I want to parallelize the “for loop” iteration using Ray in python. The code is shown below. “idexs” iterates for 1024 times and all it does is just picks an index (i) and do an array access at self._storage[i] and stores all the information in data.

This is the original code:

def _encode_sample(self, idxes):
        obses_t, actions, rewards, obses_tp1, dones = [], [], [], [], []
        for i in idxes:
            data = self._storage[i]
            obs_t, action, reward, obs_tp1, done = data
            obses_t.append(np.array(obs_t, copy=False))
            actions.append(np.array(action, copy=False))
            rewards.append(reward)
            obses_tp1.append(np.array(obs_tp1, copy=False))
            dones.append(done)
        return np.array(obses_t), np.array(actions), np.array(rewards), np.array(obses_tp1), np.array(dones)

As the idxes contain 1024 random numbers in a list, I want to run the code like, the first thread should run 1 to 256 iteration, the 2nd thread should run the 256 to 512 iteration, the 3rd thread should run 512 to 768 iterations and finally the 4th thread should run 768 to 1024 iterations and then the result should be gathered.

I also tried to modify the to do some parallelization using ray and found that the code takes way longer then the original implementation.

This is my code:

def _encode_sample(self, idxes):

    split_idxes = [idxes[0:256], idxes[256:512], idxes[512:768], idxes[768:1024]]
   
    futures = [_encode_sample_helper.remote(self._storage, split_idxes[idx]) for idx in range(4)]

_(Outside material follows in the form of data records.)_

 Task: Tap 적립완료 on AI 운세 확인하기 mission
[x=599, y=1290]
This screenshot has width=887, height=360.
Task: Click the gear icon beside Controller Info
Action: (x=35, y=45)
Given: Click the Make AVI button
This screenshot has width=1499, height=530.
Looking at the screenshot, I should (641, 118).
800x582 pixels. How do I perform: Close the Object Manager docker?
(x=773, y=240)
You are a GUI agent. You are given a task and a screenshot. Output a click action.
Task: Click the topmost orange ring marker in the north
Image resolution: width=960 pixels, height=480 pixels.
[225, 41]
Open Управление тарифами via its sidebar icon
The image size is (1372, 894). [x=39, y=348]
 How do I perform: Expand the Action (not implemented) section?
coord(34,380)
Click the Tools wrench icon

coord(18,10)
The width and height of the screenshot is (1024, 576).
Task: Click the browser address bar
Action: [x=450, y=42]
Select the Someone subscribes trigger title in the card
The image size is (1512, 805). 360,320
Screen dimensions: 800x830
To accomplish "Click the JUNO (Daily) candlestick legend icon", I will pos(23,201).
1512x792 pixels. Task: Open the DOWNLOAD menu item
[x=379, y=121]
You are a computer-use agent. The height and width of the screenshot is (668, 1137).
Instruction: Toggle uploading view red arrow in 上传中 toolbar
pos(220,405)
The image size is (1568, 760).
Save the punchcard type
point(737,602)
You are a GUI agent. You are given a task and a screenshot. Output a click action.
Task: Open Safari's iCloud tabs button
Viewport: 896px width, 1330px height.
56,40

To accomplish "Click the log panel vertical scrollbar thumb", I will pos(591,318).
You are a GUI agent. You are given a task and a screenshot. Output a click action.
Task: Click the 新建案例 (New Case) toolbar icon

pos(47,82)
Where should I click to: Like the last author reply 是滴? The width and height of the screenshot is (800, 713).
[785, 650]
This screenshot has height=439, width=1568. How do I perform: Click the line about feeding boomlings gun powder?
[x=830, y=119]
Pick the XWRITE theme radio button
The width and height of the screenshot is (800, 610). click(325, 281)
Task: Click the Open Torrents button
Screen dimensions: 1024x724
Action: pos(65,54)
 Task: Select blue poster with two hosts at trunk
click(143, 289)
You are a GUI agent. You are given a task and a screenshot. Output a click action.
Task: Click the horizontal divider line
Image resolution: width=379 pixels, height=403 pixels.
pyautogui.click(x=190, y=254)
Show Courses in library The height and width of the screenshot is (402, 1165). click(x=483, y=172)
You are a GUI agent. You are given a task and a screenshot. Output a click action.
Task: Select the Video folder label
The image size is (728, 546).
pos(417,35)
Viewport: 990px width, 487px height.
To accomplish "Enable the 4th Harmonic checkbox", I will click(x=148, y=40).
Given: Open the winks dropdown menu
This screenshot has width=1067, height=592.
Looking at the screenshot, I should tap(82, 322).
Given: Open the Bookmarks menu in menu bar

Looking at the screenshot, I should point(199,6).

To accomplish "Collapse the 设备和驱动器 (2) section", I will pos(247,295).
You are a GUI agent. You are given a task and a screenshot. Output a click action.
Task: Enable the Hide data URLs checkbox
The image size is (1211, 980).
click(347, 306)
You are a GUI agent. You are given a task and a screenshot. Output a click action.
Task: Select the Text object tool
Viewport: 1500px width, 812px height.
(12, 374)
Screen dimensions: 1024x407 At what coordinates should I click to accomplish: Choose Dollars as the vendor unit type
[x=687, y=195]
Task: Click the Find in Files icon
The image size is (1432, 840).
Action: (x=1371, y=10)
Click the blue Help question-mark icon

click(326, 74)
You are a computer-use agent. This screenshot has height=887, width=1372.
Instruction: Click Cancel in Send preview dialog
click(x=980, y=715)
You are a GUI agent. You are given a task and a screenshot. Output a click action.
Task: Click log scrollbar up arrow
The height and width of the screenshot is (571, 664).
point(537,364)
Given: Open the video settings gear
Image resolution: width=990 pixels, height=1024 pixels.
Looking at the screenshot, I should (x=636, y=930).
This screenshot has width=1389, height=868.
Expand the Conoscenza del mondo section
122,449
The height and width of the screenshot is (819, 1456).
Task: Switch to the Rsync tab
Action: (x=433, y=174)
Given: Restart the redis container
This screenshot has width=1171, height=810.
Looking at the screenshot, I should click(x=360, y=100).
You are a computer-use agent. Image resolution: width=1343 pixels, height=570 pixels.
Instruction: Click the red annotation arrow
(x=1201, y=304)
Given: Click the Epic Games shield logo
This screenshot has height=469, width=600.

    obses_t, actions, rewards, obses_tp1, dones = [], [], [], [], []
    outputs = ray.get(futures)

    for output in outputs:
        #print(len(a), len(b), len(c))
        obses_t.extend(output[0])
        actions.extend(output[1])
        rewards.extend(output[2])
        obses_tp1.extend(output[3])
        dones.extend(output[4])

    return np.array(obses_t), np.array(actions), np.array(rewards), np.array(obses_tp1), np.array(dones)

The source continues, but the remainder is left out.